■ TO DO: An exact transcript of all the records is the expected answer.

BEGIN

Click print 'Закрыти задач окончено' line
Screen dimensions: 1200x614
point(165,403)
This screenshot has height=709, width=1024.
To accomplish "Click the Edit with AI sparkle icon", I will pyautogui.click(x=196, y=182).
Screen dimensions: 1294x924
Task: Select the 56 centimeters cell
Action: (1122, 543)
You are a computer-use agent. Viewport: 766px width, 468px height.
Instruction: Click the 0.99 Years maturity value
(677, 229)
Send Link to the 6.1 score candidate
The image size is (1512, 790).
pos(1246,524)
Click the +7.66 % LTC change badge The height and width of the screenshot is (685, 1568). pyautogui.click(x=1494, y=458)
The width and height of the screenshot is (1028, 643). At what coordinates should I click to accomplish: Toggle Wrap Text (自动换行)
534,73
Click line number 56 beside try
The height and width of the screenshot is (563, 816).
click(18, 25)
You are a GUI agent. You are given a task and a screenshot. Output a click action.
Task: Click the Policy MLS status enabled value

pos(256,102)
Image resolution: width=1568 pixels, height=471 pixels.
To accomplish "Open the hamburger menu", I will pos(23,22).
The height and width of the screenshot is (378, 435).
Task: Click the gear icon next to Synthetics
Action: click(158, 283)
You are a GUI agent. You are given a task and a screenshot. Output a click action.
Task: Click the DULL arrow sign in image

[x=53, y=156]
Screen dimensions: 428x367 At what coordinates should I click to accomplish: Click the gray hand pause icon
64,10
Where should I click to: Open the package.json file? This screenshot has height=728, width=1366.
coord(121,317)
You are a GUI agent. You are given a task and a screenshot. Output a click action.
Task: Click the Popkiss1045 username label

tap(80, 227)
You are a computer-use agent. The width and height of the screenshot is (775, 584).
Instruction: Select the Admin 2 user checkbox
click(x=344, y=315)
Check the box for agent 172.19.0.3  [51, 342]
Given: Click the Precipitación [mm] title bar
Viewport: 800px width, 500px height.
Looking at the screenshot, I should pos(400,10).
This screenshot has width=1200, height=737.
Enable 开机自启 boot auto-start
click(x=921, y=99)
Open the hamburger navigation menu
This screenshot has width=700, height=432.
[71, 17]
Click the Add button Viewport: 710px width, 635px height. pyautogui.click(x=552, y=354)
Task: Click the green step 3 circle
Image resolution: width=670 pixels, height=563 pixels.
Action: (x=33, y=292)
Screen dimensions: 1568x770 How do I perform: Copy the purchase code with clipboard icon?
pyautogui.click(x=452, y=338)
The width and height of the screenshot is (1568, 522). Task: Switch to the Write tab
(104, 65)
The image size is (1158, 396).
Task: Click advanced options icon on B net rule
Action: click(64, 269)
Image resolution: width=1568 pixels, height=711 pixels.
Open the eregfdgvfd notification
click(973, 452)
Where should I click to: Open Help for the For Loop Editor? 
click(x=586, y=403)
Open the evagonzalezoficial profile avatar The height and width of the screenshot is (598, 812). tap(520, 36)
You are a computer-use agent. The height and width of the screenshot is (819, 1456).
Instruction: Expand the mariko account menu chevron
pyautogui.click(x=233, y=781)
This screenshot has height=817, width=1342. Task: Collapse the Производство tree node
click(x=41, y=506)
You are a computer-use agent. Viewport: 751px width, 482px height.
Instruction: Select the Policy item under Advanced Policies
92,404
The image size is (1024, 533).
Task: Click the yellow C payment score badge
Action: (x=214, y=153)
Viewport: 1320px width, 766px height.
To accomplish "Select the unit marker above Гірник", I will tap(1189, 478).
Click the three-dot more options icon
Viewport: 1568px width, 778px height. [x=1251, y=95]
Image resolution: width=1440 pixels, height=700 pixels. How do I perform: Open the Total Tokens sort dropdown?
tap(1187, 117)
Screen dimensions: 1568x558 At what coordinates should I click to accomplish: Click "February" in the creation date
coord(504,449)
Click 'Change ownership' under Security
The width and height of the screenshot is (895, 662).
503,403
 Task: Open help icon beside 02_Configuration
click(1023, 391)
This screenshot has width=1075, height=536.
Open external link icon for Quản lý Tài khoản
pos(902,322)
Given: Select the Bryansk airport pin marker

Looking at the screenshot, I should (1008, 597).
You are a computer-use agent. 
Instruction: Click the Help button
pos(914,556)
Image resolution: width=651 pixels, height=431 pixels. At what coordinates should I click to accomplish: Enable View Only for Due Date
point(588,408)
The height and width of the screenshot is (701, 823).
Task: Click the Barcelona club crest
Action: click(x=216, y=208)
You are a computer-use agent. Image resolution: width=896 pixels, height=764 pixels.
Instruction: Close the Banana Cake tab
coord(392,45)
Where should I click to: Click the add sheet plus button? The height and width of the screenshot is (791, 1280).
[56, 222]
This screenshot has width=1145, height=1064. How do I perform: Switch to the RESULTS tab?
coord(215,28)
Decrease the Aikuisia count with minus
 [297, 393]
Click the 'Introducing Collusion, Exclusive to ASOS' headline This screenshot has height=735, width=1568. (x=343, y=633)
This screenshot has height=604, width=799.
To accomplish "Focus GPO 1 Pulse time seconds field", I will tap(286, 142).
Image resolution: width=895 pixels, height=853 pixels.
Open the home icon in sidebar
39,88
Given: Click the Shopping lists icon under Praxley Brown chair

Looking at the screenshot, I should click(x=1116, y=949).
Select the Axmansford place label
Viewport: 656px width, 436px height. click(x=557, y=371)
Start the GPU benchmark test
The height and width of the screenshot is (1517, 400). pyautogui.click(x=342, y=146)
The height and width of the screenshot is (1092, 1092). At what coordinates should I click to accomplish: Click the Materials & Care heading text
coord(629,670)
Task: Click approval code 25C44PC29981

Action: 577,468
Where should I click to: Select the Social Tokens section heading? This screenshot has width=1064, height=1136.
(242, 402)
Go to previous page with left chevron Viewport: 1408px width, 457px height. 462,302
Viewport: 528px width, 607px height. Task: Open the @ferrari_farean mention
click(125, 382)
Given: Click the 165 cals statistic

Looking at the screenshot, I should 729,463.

END

■ OUTPUT BELOW:
Click print 'Закрыти задач окончено' line
Screen dimensions: 1200x614
point(165,403)
This screenshot has height=709, width=1024.
To accomplish "Click the Edit with AI sparkle icon", I will pyautogui.click(x=196, y=182).
Screen dimensions: 1294x924
Task: Select the 56 centimeters cell
Action: (1122, 543)
You are a computer-use agent. Viewport: 766px width, 468px height.
Instruction: Click the 0.99 Years maturity value
(677, 229)
Send Link to the 6.1 score candidate
The image size is (1512, 790).
pos(1246,524)
Click the +7.66 % LTC change badge The height and width of the screenshot is (685, 1568). pyautogui.click(x=1494, y=458)
The width and height of the screenshot is (1028, 643). At what coordinates should I click to accomplish: Toggle Wrap Text (自动换行)
534,73
Click line number 56 beside try
The height and width of the screenshot is (563, 816).
click(18, 25)
You are a GUI agent. You are given a task and a screenshot. Output a click action.
Task: Click the Policy MLS status enabled value

pos(256,102)
Image resolution: width=1568 pixels, height=471 pixels.
To accomplish "Open the hamburger menu", I will pos(23,22).
The height and width of the screenshot is (378, 435).
Task: Click the gear icon next to Synthetics
Action: click(158, 283)
You are a GUI agent. You are given a task and a screenshot. Output a click action.
Task: Click the DULL arrow sign in image

[x=53, y=156]
Screen dimensions: 428x367 At what coordinates should I click to accomplish: Click the gray hand pause icon
64,10
Where should I click to: Open the package.json file? This screenshot has height=728, width=1366.
coord(121,317)
You are a GUI agent. You are given a task and a screenshot. Output a click action.
Task: Click the Popkiss1045 username label

tap(80, 227)
You are a computer-use agent. The width and height of the screenshot is (775, 584).
Instruction: Select the Admin 2 user checkbox
click(x=344, y=315)
Check the box for agent 172.19.0.3  [51, 342]
Given: Click the Precipitación [mm] title bar
Viewport: 800px width, 500px height.
Looking at the screenshot, I should pos(400,10).
This screenshot has width=1200, height=737.
Enable 开机自启 boot auto-start
click(x=921, y=99)
Open the hamburger navigation menu
This screenshot has width=700, height=432.
[71, 17]
Click the Add button Viewport: 710px width, 635px height. pyautogui.click(x=552, y=354)
Task: Click the green step 3 circle
Image resolution: width=670 pixels, height=563 pixels.
Action: (x=33, y=292)
Screen dimensions: 1568x770 How do I perform: Copy the purchase code with clipboard icon?
pyautogui.click(x=452, y=338)
The width and height of the screenshot is (1568, 522). Task: Switch to the Write tab
(104, 65)
The image size is (1158, 396).
Task: Click advanced options icon on B net rule
Action: click(64, 269)
Image resolution: width=1568 pixels, height=711 pixels.
Open the eregfdgvfd notification
click(973, 452)
Where should I click to: Open Help for the For Loop Editor? 
click(x=586, y=403)
Open the evagonzalezoficial profile avatar The height and width of the screenshot is (598, 812). tap(520, 36)
You are a computer-use agent. The height and width of the screenshot is (819, 1456).
Instruction: Expand the mariko account menu chevron
pyautogui.click(x=233, y=781)
This screenshot has height=817, width=1342. Task: Collapse the Производство tree node
click(x=41, y=506)
You are a computer-use agent. Viewport: 751px width, 482px height.
Instruction: Select the Policy item under Advanced Policies
92,404
The image size is (1024, 533).
Task: Click the yellow C payment score badge
Action: (x=214, y=153)
Viewport: 1320px width, 766px height.
To accomplish "Select the unit marker above Гірник", I will tap(1189, 478).
Click the three-dot more options icon
Viewport: 1568px width, 778px height. [x=1251, y=95]
Image resolution: width=1440 pixels, height=700 pixels. How do I perform: Open the Total Tokens sort dropdown?
tap(1187, 117)
Screen dimensions: 1568x558 At what coordinates should I click to accomplish: Click "February" in the creation date
coord(504,449)
Click 'Change ownership' under Security
The width and height of the screenshot is (895, 662).
503,403
 Task: Open help icon beside 02_Configuration
click(1023, 391)
This screenshot has width=1075, height=536.
Open external link icon for Quản lý Tài khoản
pos(902,322)
Given: Select the Bryansk airport pin marker

Looking at the screenshot, I should (1008, 597).
You are a computer-use agent. 
Instruction: Click the Help button
pos(914,556)
Image resolution: width=651 pixels, height=431 pixels. At what coordinates should I click to accomplish: Enable View Only for Due Date
point(588,408)
The height and width of the screenshot is (701, 823).
Task: Click the Barcelona club crest
Action: click(x=216, y=208)
You are a computer-use agent. Image resolution: width=896 pixels, height=764 pixels.
Instruction: Close the Banana Cake tab
coord(392,45)
Where should I click to: Click the add sheet plus button? The height and width of the screenshot is (791, 1280).
[56, 222]
This screenshot has width=1145, height=1064. How do I perform: Switch to the RESULTS tab?
coord(215,28)
Decrease the Aikuisia count with minus
 [297, 393]
Click the 'Introducing Collusion, Exclusive to ASOS' headline This screenshot has height=735, width=1568. (x=343, y=633)
This screenshot has height=604, width=799.
To accomplish "Focus GPO 1 Pulse time seconds field", I will tap(286, 142).
Image resolution: width=895 pixels, height=853 pixels.
Open the home icon in sidebar
39,88
Given: Click the Shopping lists icon under Praxley Brown chair

Looking at the screenshot, I should click(x=1116, y=949).
Select the Axmansford place label
Viewport: 656px width, 436px height. click(x=557, y=371)
Start the GPU benchmark test
The height and width of the screenshot is (1517, 400). pyautogui.click(x=342, y=146)
The height and width of the screenshot is (1092, 1092). At what coordinates should I click to accomplish: Click the Materials & Care heading text
coord(629,670)
Task: Click approval code 25C44PC29981

Action: 577,468
Where should I click to: Select the Social Tokens section heading? This screenshot has width=1064, height=1136.
(242, 402)
Go to previous page with left chevron Viewport: 1408px width, 457px height. 462,302
Viewport: 528px width, 607px height. Task: Open the @ferrari_farean mention
click(125, 382)
Given: Click the 165 cals statistic

Looking at the screenshot, I should 729,463.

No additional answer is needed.